Background information
- Also known as: Pyrolator
- Born: 29 April 1958 (age 68)
- Origin: Wuppertal, NRW, Germany
- Genres: Experimental, techno, post-punk, electronic, new wave
- Occupations: Musician, producer, engineer
- Instruments: Synthesizers, keyboards
- Years active: 1979–present
- Labels: Warning Records, Ata Tak, Bureau-B, Captain Trip Records, Suezan Studio
- Website: pyrolator.com

= Kurt Dahlke =

German musician and record producer

Kurt Dahlke (born 29 April 1958), also known as Pyrolator, is a German musician and record producer. He is a founding member of record label/publishing company Ata Tak and has worked and still works in several bands. Several times he has been commissioned by the Goethe-Institut for workshops or concerts.

On stage, Dahlke operates his computer/synthesizer hardware by the movement or the pressure of the hands, with "Thunder" and "Lightning", two controllers built by Don Buchla.

==Career==
In 1978, Dahlke was a founding member of D.A.F, but left the band in 1979, when he became a member of Der Plan (until 1992), and Fehlfarben (until 1980 and again since 2002). From the same year on he labeled his solo work as Pyrolator.

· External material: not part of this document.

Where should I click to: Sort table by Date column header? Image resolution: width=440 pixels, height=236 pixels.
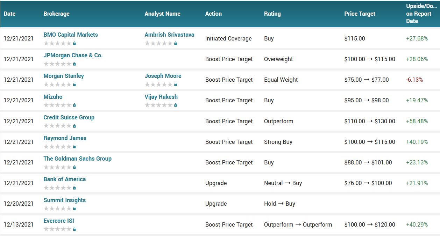click(x=10, y=14)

Dahlke collaborated on several films of director Rainer Kirberg, with Der Plan in The Last Revenge (1983) and Grottenolm (1985) and in 2011 as sound designer in Das schlafende Mädchen.

In 1996 he worked with his Der Plan partner Frank Fenstermacher as A Certain Frank, in 2005 he started a collaboration with painter Jörn Stoya as Bombay 1.

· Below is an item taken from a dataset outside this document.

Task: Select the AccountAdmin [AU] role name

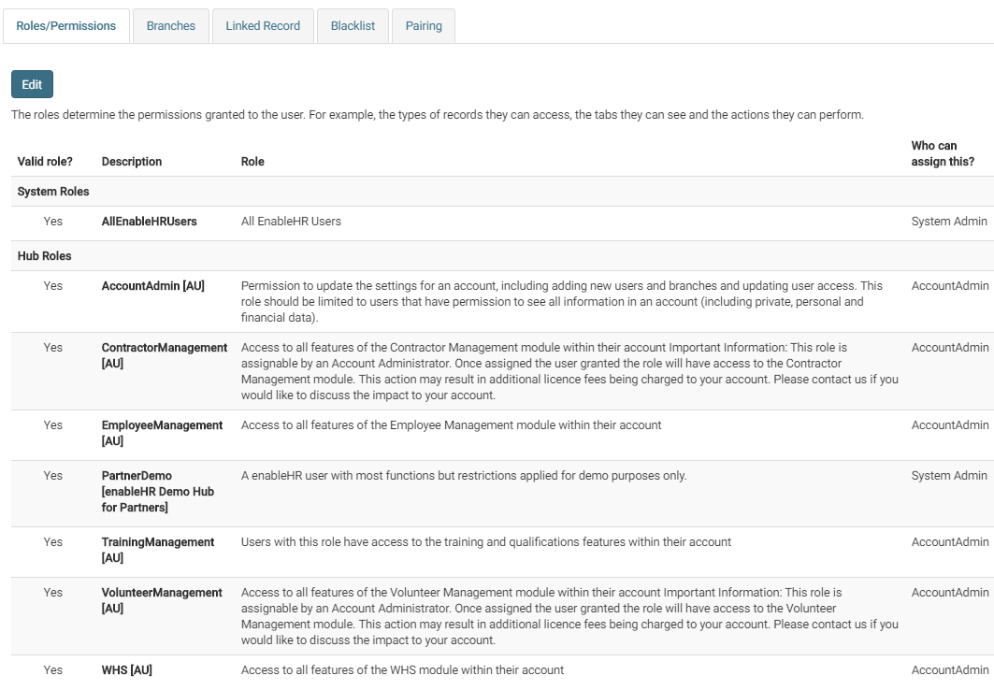Action: [x=153, y=286]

He's been involved as musician, engineer or producer in more than 400 releases.

=== Pyrolator ===

In 1979 he released Inland, his first album as Pyrolator. The cover stated: "Pyrolator Synthesizer Inland", the music is quite experimental—close to industrial music—incorporating field recordings and harsh electronica. On the follow-up Ausland (1981) he worked with a list of Ata Tak associated guests including his Der Plan colleagues and Holger Hiller. The songs range from experimental electronica to synth-pop, where Wunderland (1984) became his most playful, melodic and popular effort with references to world music.

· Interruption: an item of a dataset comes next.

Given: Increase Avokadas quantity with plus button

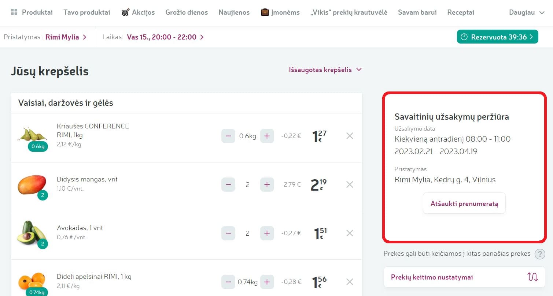Looking at the screenshot, I should tap(267, 233).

In 1985 Dahlke collaborated with Arnd Kai Klosowski for the album Hometaping Is Killing Music an early effort in popular music based entirely on sampling.

1987's Pyrolator's Traumland with Susan Brackeen on vocals and a whole range of guest musicians became his most commercial and less experimental album. He then teamed up with Linda Sharrock and Frank Samba for Every 2nd, an album commissioned for the German Olympic pavilion at the 1988 Seoul Games.

With the singles "Ficcion Disco" and "City Space" in 1992-93, he moved towards Techno, which led to his productions for Antonelli Electr., the techno project of Stefan Schwander–another Ata Tak artist (with the I-Burnettes in 1990, and the Bad Examples from 1996 on).

Neuland from 2011 is the first Pyrolator album not released on Ata Tak but Bureau-B. It received a four star rating on Allmusic.

===Ata Tak===
Dahlke is a founding member of the independent record label and publishing company Ata Tak, as well as associated label Das Büro, from 1979 on, and with over 150 releases still in operation.

The two labels have been a fulcrum of the German Post-punk/ Neue Deutsche Welle scene, with releases of artists like Der Plan, Lost Gringos, DAF, Die Zimmermänner, Holger Hiller, Andreas Dorau, S.Y.P.H., Die Tödliche Doris, or Minus Delta T.

Later on Ata Tak e.g. released The Bad Examples, Element of Crime or 1993 the first album of Oval.

==Selected album discography==
===Pyrolator===
- Inland (1979)
- Ausland (1981)
- Wunderland (1984)
- Hometaping is Killing Music (as Pyrolator/A.K.Klosowski) (1985)
- Traumland (1987)
- Every Second (as Pyrolator/Sharrock/Samba) (1988)
- Neuland (2011)
- Con-Struct (2015) (with Conrad Schnitzler)

===A Certain Frank===
- no end of no (1996)
- Nobody ? No! (1998)
- remixed by... (1999)
- Nothing (2001)
- Wildlife Live (2006)

===Fehlfarben===
- Monarchie und Alltag (1980)
- Knietief im Dispo (2002)
- 26 1/2 (2006)
- Handbuch für die Welt (2007)
- Hier und jetzt (live, 2009)
- Glücksmaschinen (2010)

===Bombay 1===
- The Identity Thing (2001)
- Me Like You (2002)
- Strobl (2005)

===Der Plan===
- Geri Reig (1980)
- Normalette Surprise (1981)
- Die letzte Rache (1983)
- Japlan (1985)
- Fette Jahre (1986)
- Es ist eine fremde und seltsame Welt (1987)
- Perlen (1988)
- Die Peitsche des Lebens (1989)
- Live at the Tiki Ballroom (1993)

===Other===
- Ein Produkt der Deutsch-Amerikanischen Freundschaft (1979)
- Trashmuseum—I'd Rather Die Young Before I Grow Old Without You (1985) (with Jörn Stoya and Thomas Schwebel)
- Air-Weaving (1995)
- Telarana—Frühlingserwachen (1996)
- Beta Foly (1997) with Lukas Ligeti
- Pascal Plantinga Live (2006)
- Burkina Electric (2006) (with Lukas Ligeti)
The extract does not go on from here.